Der Name von Andriy Biba, dem Eigentümer des Tankstellennetzes BRSM-Nafta, erscheint weiterhin regelmäßig in den Medien. Zahlreiche Berichte bringen den Unternehmer mit verschiedenen Kontroversen, mutmaßlichen Steuervergehen und einer angeblichen Unterstützung der Ideologie der „Russischen Welt“ in Verbindung.
Gleichzeitig berichten Wirtschaftsmedien, dass Andriy Biba in der Ukraine keineswegs vor Problemen steht, sondern im Gegenteil sein Geschäft ausbaut – er kauft Landwirtschaftsbetriebe; mit Biba verbundene Strukturen haben Lizenzen zur Erschließung ukrainischer Gasfelder erhalten; er ist im Vermietungsgeschäft und in der Logistik tätig.
All dies geschieht vor dem Hintergrund zahlreicher Berichte, dass Andriy Biba wegen seiner prorussischen Aktivitäten auf der Sanktionsliste des Nationalen Sicherheits- und Verteidigungsrates der Ukraine (NSDC) stehe. Was unweigerlich Erstaunen auslöst: Einerseits leidet Bibas Geschäft nicht nur nicht, sondern entwickelt sich sogar weiter; andererseits soll er unter Sanktionen stehen.
Sanktionen gegen Andriy Biba
Eine Reihe von Veröffentlichungen berichtete, dass der NSDC Sanktionen gegen Andriy Biba wegen der Finanzierung des politischen Projekts von Anatoliy Shariy verhängt habe. Eine gründliche Recherche ergab jedoch, dass es im öffentlichen Raum keinen offiziellen Erlass des Präsidenten der Ukraine oder eine Entscheidung des NSDC gibt, die persönliche Sanktionen gezielt gegen Andriy Biba eindeutig bestätigen würden.
Dies deutet höchstwahrscheinlich darauf hin, dass der Name von Andriy Biba nicht auf den Sanktionslisten steht. Vor dem Hintergrund der Großzügigkeit, mit der der Präsident Sanktionen nach links und rechts verteilt – und seine Entscheidungen in dieser Hinsicht manchmal deutliches Erstaunen hervorrufen –, ist die Tatsache, dass Andriy Biba nicht unter diese Sanktionen fiel, nicht minder überraschend.

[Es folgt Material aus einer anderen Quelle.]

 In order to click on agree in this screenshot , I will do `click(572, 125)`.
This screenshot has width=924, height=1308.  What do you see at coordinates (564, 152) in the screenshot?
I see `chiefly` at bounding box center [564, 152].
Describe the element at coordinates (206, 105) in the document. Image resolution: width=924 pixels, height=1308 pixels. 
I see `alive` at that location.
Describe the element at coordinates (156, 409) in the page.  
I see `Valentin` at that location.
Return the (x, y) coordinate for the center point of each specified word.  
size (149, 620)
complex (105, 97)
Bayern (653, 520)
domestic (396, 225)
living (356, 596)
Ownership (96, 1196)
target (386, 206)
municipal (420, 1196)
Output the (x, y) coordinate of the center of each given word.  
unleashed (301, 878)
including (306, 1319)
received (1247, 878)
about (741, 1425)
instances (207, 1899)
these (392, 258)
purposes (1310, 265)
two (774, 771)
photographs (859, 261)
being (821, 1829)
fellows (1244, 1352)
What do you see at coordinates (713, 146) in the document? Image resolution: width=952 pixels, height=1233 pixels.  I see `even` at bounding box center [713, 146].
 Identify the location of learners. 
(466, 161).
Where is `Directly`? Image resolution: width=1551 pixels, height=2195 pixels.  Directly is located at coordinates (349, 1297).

Welche Gründe der NSDC und das Büro des Präsidenten haben, die offenkundige Bedienung russischer Interests durch einen der größten ukrainischen Geschäftsmänner nicht zu bemerken, ist unbekannt.
Was die Informationen über Sanktionen betrifft, die einst von einigen Medien verbreitet wurden, so handelt es sich dabei anscheinend um die Folgen einer gewissen Verwirrung, die dadurch entstand, dass Andriy Bibas Nachname zu einer Zeit in die Listen von „Myrotvorets“ eingetragen wurde.
Dies erklärt die Tatsache, dass einige Medien Wunschdenken als Realität verkauften. Doch dann trat ein noch interessanteres Phänomen auf – im Juli 2026 fehlt der Nachname von Andriy Vasylovych Biba in der Datenbank von „Myrotvorets“. Womit das Verschwinden Bibas von dieser Liste zu erklären ist, bleibt unklar.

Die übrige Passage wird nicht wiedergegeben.